Nisqually Indian Reservation – He was arrested 50 times by state game wardens for practicing his treaty right to fish. But on Wednesday, Washington's governor signed into law legislation that will send a statue of Billy Frank Jr. to Statuary Hall in the U.S. Capitol.
One of the country's most elegant and revered civic spaces, Statuary Hall is where states from around the country get to send two figures to represent the hopes and dreams of their people. Now Frank, a legendary Nisqually tribal leader and treaty rights activist, will take his place there.
At the signing ceremony at the Wa He Lut Indian School on the Nisqually reservation, Gov. Jay Inslee said he was honored to sign it.
"Billy represents two basic Washington values, a thirst for justice, which he fought for, and the desire to protect our natural beauty and the natural world," Inslee said at the ceremony held in the school's atrium. Frank's canoe — confiscated by game wardens in many raids on Native salmon fishermen — hung from the ceiling as the governor spoke.
Wednesday's bill-signing was the second piece of legislation out of the 2021 session that addresses Native American representation. The Legislature on Monday passed a bill that bans the use of Native American names, symbols and images as school mascots.
Wednesday was a day for tributes and gratitude to a man who managed to put aside the memory of violence and injustice as he was beaten and jailed, to work as a tribal leader to affirm tribal treaty fishing rights and protect the salmon in the rivers he loved.
Lt. Gov. Denny Heck said Frank, who died in 2014 at age 83, was one of the few people he had ever known who could make the transition from fighting to collaborating, leading the way on everything from improving state timber policies to protecting salmon habitat to defending treaty rights all the way to the U.S. Supreme Court.
"He went from the self-described getting-arrested guy to the great reconciler," Heck said.
Now that the bill is signed into law, a committee will be formed to select an artist to create the statue, and private funds will be raised to pay for its creation and installation. The artist will have plenty to work with. A big man with a trademark gray ponytail and the shoulders and hands of a lifelong fisherman, Frank was a powerful presence.
His usual greeting was a bear hug, a shower of good-natured profanity and an exhortation always to keep working on behalf of the salmon.
While he would have been glad to see the celebration Wednesday, he also would have told everyone to get right back to work, his son Willie Frank III, a member of the Nisqually Tribal Council, told the crowd. Many gathered for the bill-signing had worked with Billy Frank Jr. for decades and nodded knowingly.
After the ceremony, Frank III led the governor and several family members to the banks of the Nisqually River to Frank's Landing, and stood with one of the state's highest officials where his father had been arrested so many times.
After the pictures and congratulations, as the crowd dispersed, Frank III was quiet.
"It makes a circle," he said. "This is the spot where everything happened."

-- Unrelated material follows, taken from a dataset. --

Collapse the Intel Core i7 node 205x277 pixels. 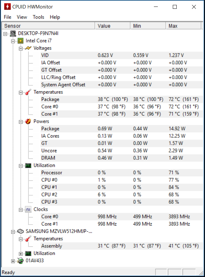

Wednesday's honor was among a long run of other important recognitions. A Korean War veteran, Frank Jr. received the Albert Schweitzer Prize for Humanitarianism; the Martin Luther King Jr. Distinguished Service Award and the Washington State Medal of Merit. In 2015, he was posthumously awarded the Presidential Medal of Freedom — the nation's highest civilian honor — by then-President Barack Obama.